### Text section
* * * * *

Jane Austen and Diaries
In response to some questions I’ll spell out again the gist of my previous post. Journaling is a very 20th and 21st Century phenomenon. In the 19th Century one journaled only in the public sense of writing for someone else to read. It was therefore very similar to letter writing.
Anyone knows that there are some things one would confide to a journal that one would never utter to even one’s closest friend, no, not even after 4 martinis.
Anne Elliott has no journal because the practise of unburdening oneself in the modern way was just about unthought of at this time, and she has no close friends out at Kellynch Hall, not even Lady Russell who has managed to talk her out of love and refuses to acknowledge that this was a real loss.
Cultural isolation has never seemed more bleak.
Persuasion, again
Thinking about the PBS Persuasion, which for all its excellences left me unsatisfied, led to the important question - what didn’t they do to capture me?
I think I have a clue. In this rendition Anne Elliott is pictured writing in her diary. This is a neat touch and gives us a sense of Anne’s interior life. It’s a technique Austen used a lot, in a different form; she has her characters write letters to each other and have fun in the process. The diary’s not in the book, though, and that is important. Jane Austen’s characters all have an interior life, but they always seem to have it in relation to others.
And that’s important. Anne Elliott has almost no one she can talk to, no one she can confide in directly, until she meets her old friend Mrs Smith - who really does give her the information she needs to have in order to make important decisions.
The novel is about many things, but it’s certainly concerned with the plight of people on their own who have no one to confide in and help confirm what they see. This is doubly difficult for Anne, who is so much more aware and intelligent than most of the other characters. For when we are alone, and cannot speak openly to others, how can we test what we think and feel?
For Anne, as a member of an aristocratic household, has to behave a certain way and be a certain sort of person whether or not she feels like it. Her achievement is that she can be civil and loving to everyone, no matter how unpleasant some of them may be, while holding on to a real sense of descriminating between people. It demands an effort of will, a real determination not to slip into self pity. In short, it takes courage.
In case we miss the point, Anne’s odious sister, Mrs Musgrove, is a splendid example of someone who gives in to pettiness and hypochondria as a way to express her unfulfilled life, while the oldest Miss Elliott simply follows her father’s absurdly snobbish attitude to everyone who isn’t her ‘equal’.

* * * * *

Rewrite the post on Jane Austen and diaries from the words "Persuasion, again" through "make important decisions.", swapping "diary" for "journal".

### Source data
* * * * *

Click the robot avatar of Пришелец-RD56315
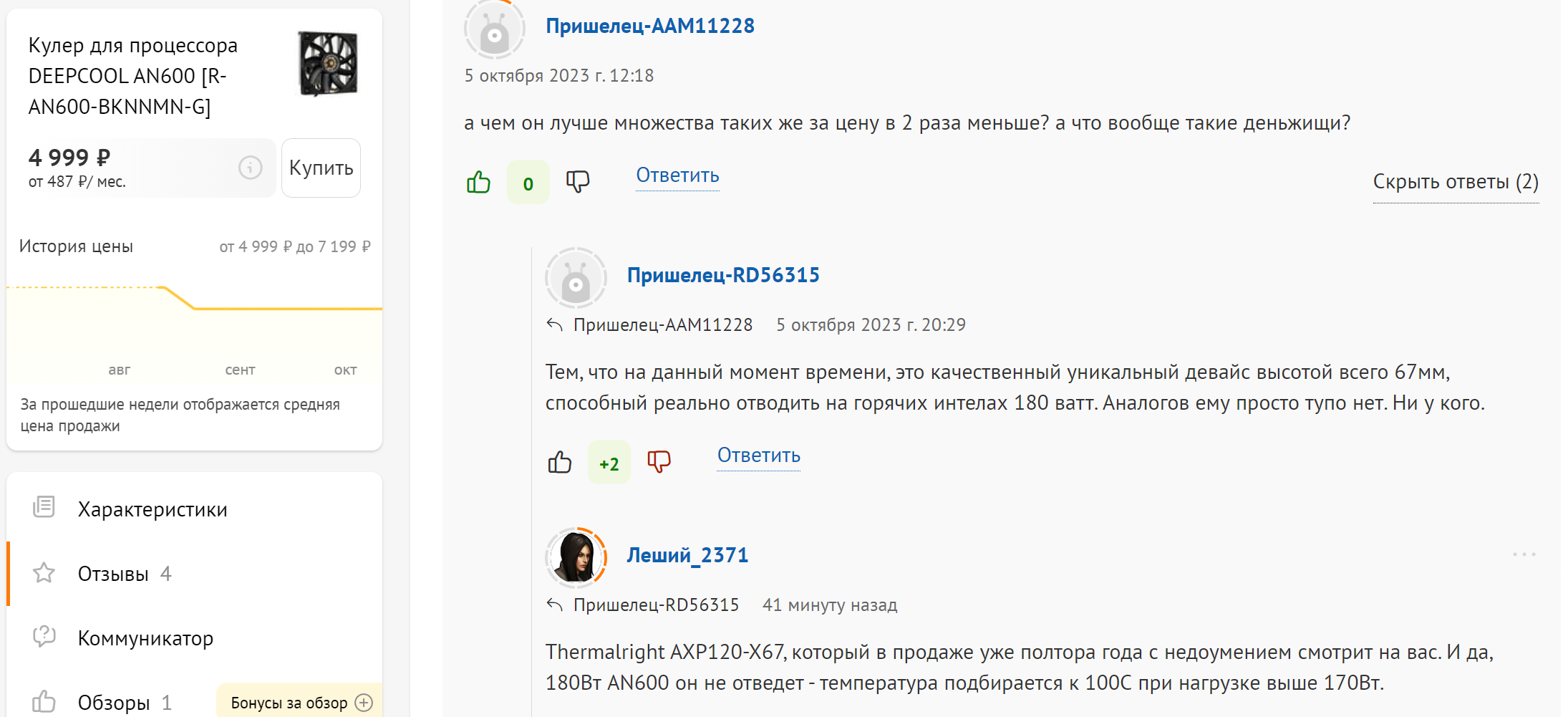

* * * * *

### Worked solution
Persuasion, again
Thinking about the PBS Persuasion, which for all its excellences left me unsatisfied, led to the important question - what didn’t they do to capture me?
I think I have a clue. In this rendition Anne Elliott is pictured writing in her journal. This is a neat touch and gives us a sense of Anne’s interior life. It’s a technique Austen used a lot, in a different form; she has her characters write letters to each other and have fun in the process. The journal’s not in the book, though, and that is important. Jane Austen’s characters all have an interior life, but they always seem to have it in relation to others.
And that’s important. Anne Elliott has almost no one she can talk to, no one she can confide in directly, until she meets her old friend Mrs Smith - who really does give her the information she needs to have in order to make important decisions.